Do you have any titles you’d recommend? Please leave a comment and let me know. I’ll add them to my list.
True crime has been a vibrant American genre for decades, and within the past few years, it has given birth to a subgenre. Historical true crime books are up and coming.
Historical True Crime in the Publishing Industry
How do you measure the pulse of a new subgenre? One artery to feel is the publishing industry. Both Kent State University Press and the History Press in South Carolina now feature true crime history series. Sutton Publishing (United Kingdom) does as well. Sutton offers not only an English series, called Sutton True Crime History, but a German one, Historische Kriminalfälle, through its German subsidiary, the Suttonverlag.
If you’d like meet a couple of the authors with those publishing houses, here’s your chance! I previously introduced one of Sutton’s German authors, Corinna Müller, in an interview about a boy who was buried alive. I’ve also blogged about Kent State University Press author Richard Cahill and his book on the Lindbergh kidnapping.
There are a number of independently published historical true crime books, and two series are worthy of mention. Jason Scott Morrow founded Historical Crime Detective, through which he’s published three historical true crime books. I’ve read one of them and found it quite well written.
Richard O. Jones, a seasoned journalist who claims to have found evidence in the archives that one of his ancestors was a murderer, started a delightful series of regional historical true crime short stories called Two Dollar Terrors. Each costs two bucks and details an Ohio crime. Even if you’re not from Ohio, Jones’ stories are worth reading for his exquisite writing.
Historical True Crime Blogs
Blogs are another great place to press your two fingers and feel the genre’s pulse. My blog focuses on historical true crime in both the United States and Germany, with occasional splashes of Civil War stories and Mark Twain’s travel experiences in Germany. There are several other great historical true crime blogs you can check out. One of the most popular is Laura James’ CLEWS, with a draw-your-pistols old Western flavor. Her site has been dormant for several months, but Laura emailed me this week to say she had technical problems and his planning to kick the site back into the playing field.

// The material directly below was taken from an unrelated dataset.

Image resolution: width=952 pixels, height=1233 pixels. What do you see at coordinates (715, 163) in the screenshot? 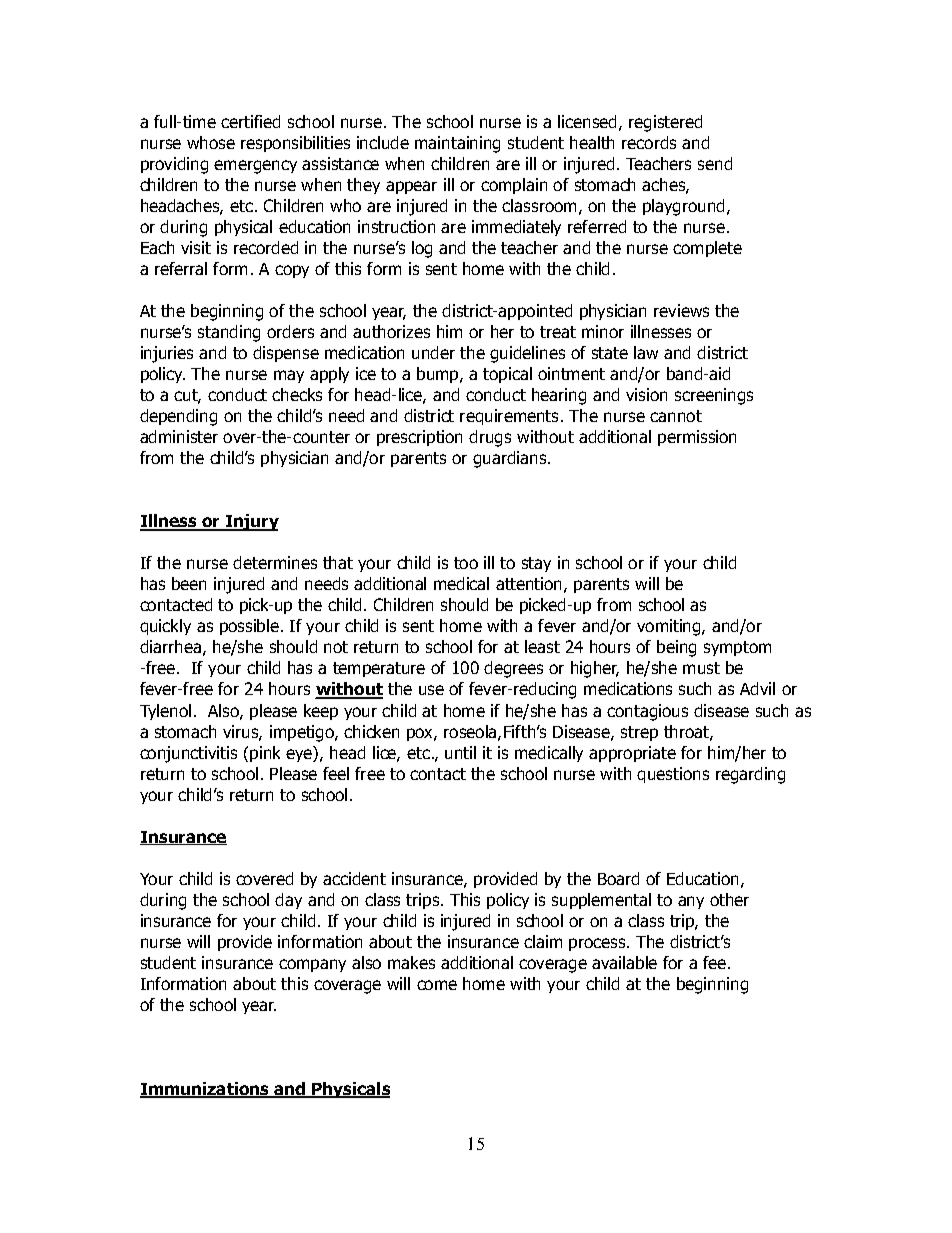
I see `send` at bounding box center [715, 163].
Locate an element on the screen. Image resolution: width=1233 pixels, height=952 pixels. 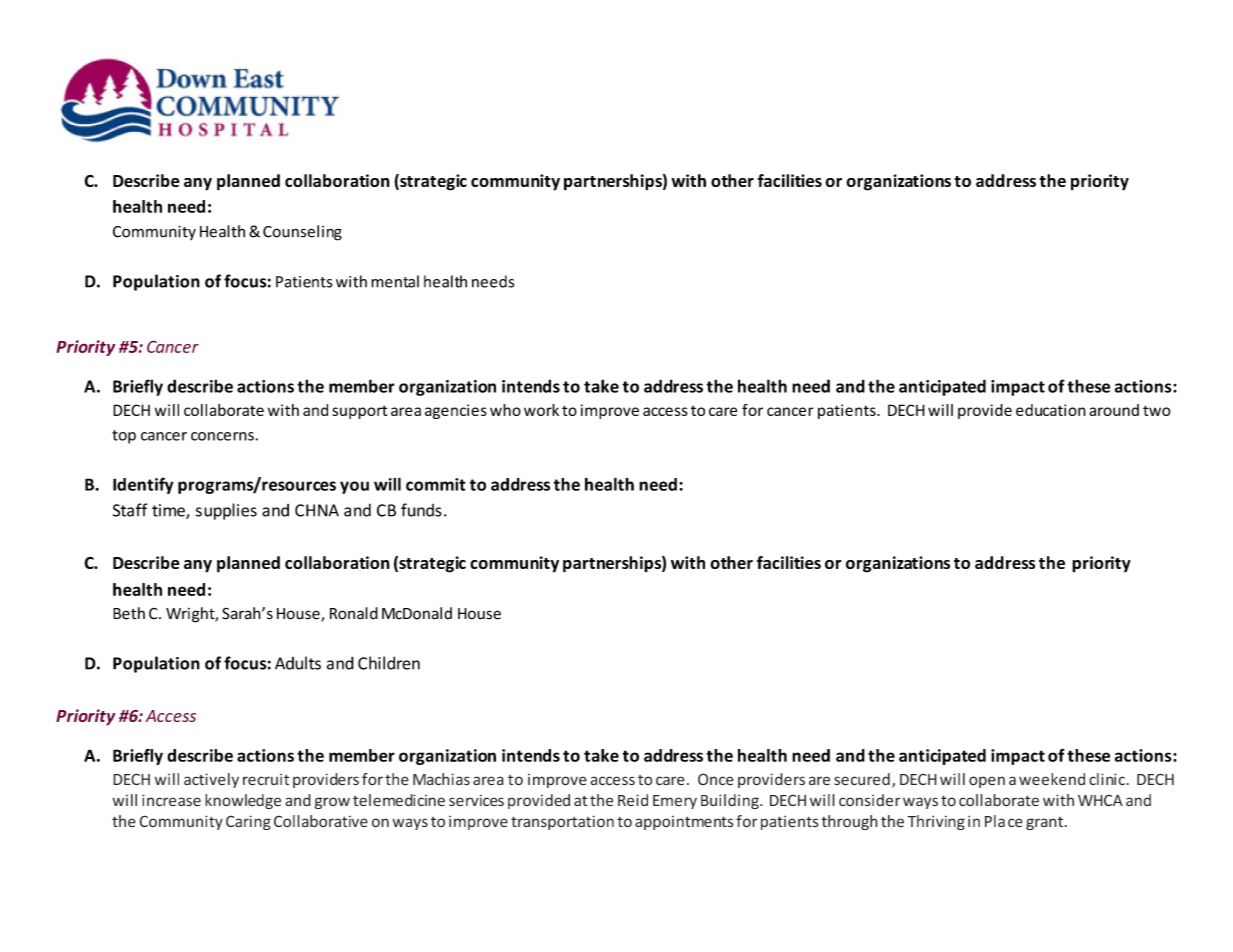
support is located at coordinates (359, 412).
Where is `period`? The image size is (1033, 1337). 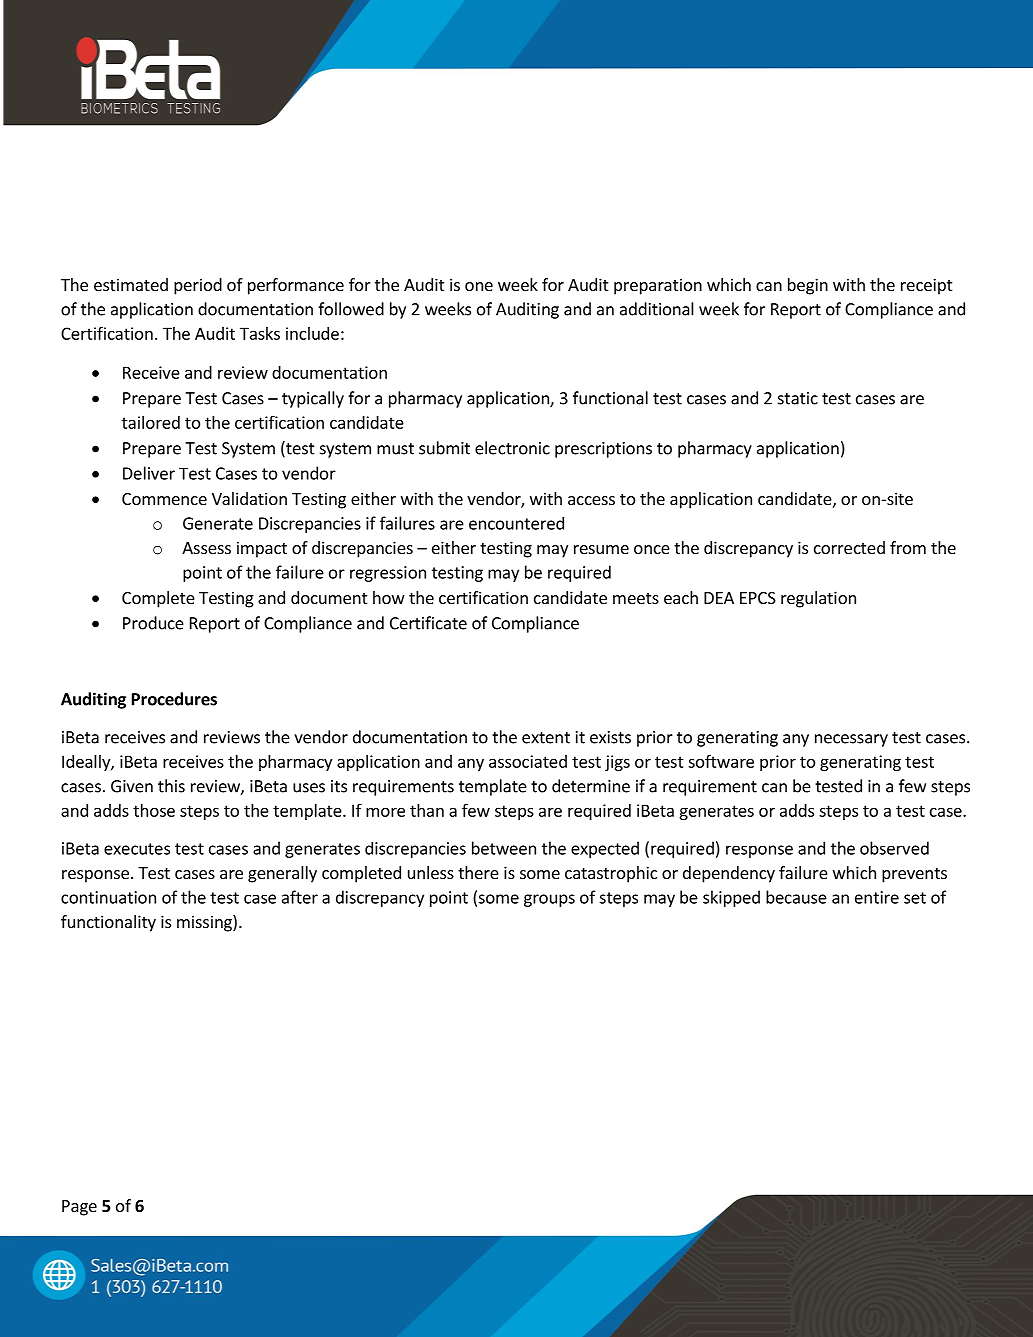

Jason Scott Morrow also blogs about historical true crime at Historical Crime Detective. A great blog for 19th century murder in the United States is Robert Wilhelm’s Murder by Gaslight. It has a delicious Victorian flair. Wilhelm has also published books on historical true crime, one of which is currently waiting in my “to read” pile. The online Crime Magazine also offers a series on historical crime.
Crime vs. History
So why is the subgenre gaining popularity? Might it be the crossover into the history genre, which picks up additional readers? It’s quite possible that a reader who eschews true crime might read a historical true crime book due to an interest in the particular time period. And for some, true crime might be the fun-to-read packaging for a history lesson.
Another reason might be because the blood has long dried. The genre breathes the dust of the archives more than the scent of gunpowder. Historical true crime offers a softer alternative to the sometimes sensationalist, gory, modern true crime books. Readers might have more emotional distance because of the passage of time, giving them a different reading experience. The appeal of historical true crime might be something more than just emotional shock.
One highlight of any true crime book is sleuthing along with the detective while you’re reading. Historical investigations might be easier to understand than modern investigative techniques. Who can understand two expert witnesses arguing about the validity of the new generation of DNA tests, for instance? Historical, easy-to-follow criminal investigations might shift the book’s appeal to the intellectual puzzle of solving the crime with traditional techniques.
What do you think attracts readers to historical true crime?